At 10 a.m. on October 8 (Tuesday), the National Development and Reform Commission held a press conference of the State Council. Zheng Zhanjie, director of the National Development and Reform Commission, and Liu Sushe, Zhao Chenxin, Li Chunlin, and Zheng Bei introduced that “systematically implement a package of incremental policies and solidly promote the economy.The upward structure is better and the development trend continues to improve”, and answered questions from reporters.The rising sentiment was fully fermented during the National Day holiday. The market generally believed that A-shares bottomed out and reversed. Morgan Stanley believes that the policy volume required to promote the rebalancing of the economic structure from investment to consumption is about 7 trillion yuan within two years.Market participants have high expectations for fiscal policy, so the market will pay more attention to the National Development and Reform Commission’s announcement, but there was no drastic fiscal countercyclical adjustment policy that was generally expected by the market at the meeting, which was also a reversal of the market after the National Day.main reason.

3. Valuation

After sorting out the bottom characteristics of the market in previous markets, this round of market has shown bottom characteristics from the perspectives of the length of the decline, the degree of the decline, and the valuation level.
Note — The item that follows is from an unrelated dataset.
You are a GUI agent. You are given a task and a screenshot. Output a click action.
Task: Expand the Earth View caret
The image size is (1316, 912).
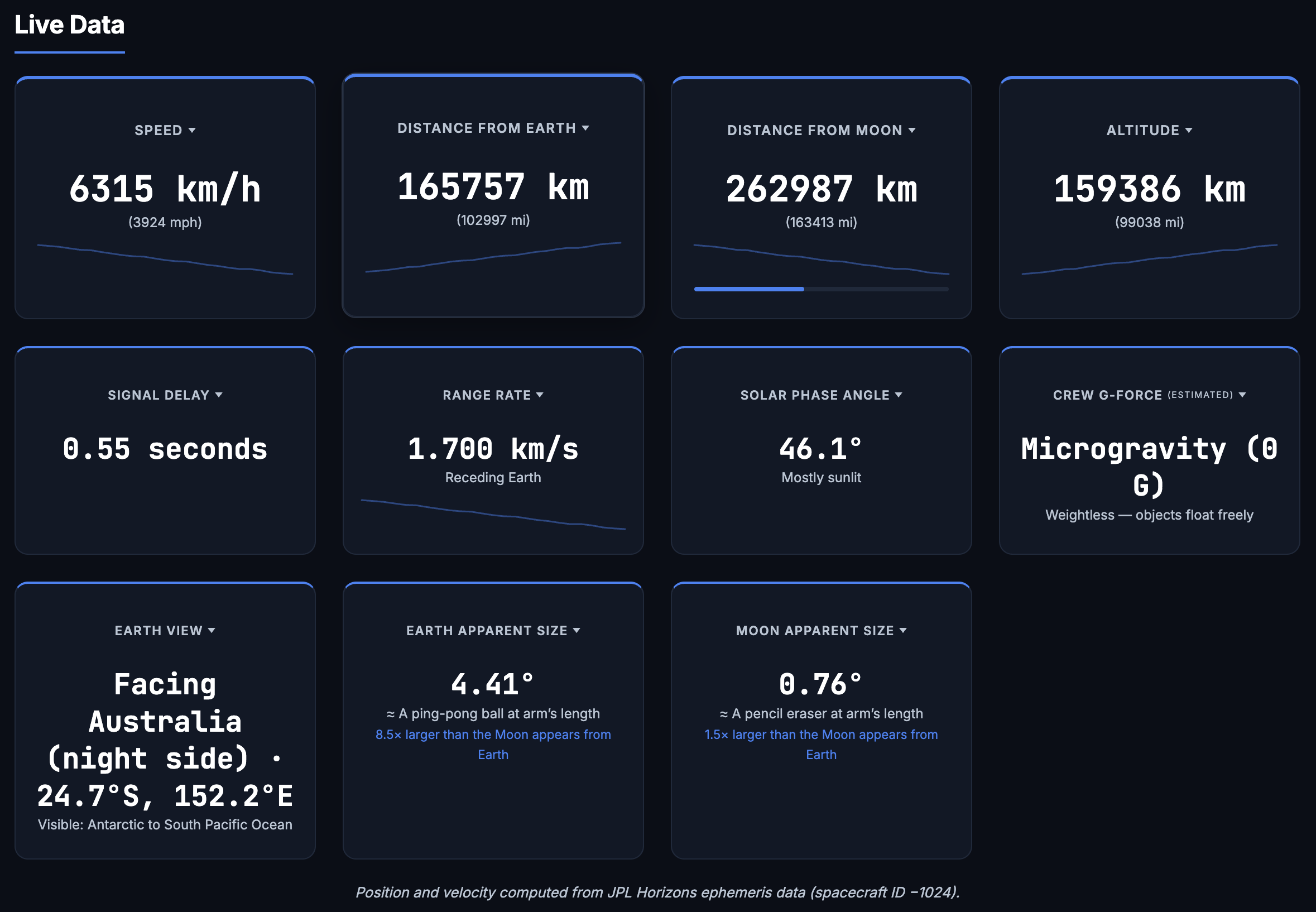(212, 630)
Note: This decline involves market data as of September 27, 2024 Source: Wind, CICC Research Department

As of about 9th of the 10th, the valuation level of A-shares has recovered to around the median.

In historical vertical comparison, the rebound was relatively high at the end of September, and it had reached the PE multiple of the expected economic acceleration of the epidemic restart in the early 23 years.In a horizontal comparison of major global markets, the valuation of the Chinese market relative to emerging markets is still the lowest in the Asia-Pacific region, close to South Korea’s level.

In summary, the key to market reversal lies in the confirmation of medium-term fundamental signals. The fundamental data has not yet appeared. The recent short-term rise is mainly driven by expectations and funds. Missing the opportunity (FOMO) makes sentiment accounted very quickly. RSITechnical indicators such as (relative strength indicators) will have certain “overdrafts” in the short term.The market under high volatility is often accompanied by overreaction, and the pullback after a historical surge is both a technical need and a reasonable one.After monetary policy is increased first, whether subsequent fiscal policies can be followed up is the main factor affecting the upward pace and space of the stock market in the near future.Just like the art of the Fed’s expected management, it is not suitable to add another fire in a crazy and radical market environment, but things will be smooth when things are slow, and water will overflow when they are full.From a long-term perspective, the author believes that the recent decline is an adjustment rather than an end of the trend. The medium- and long-term A-share bottom has been seen, and the main rise has not yet arrived.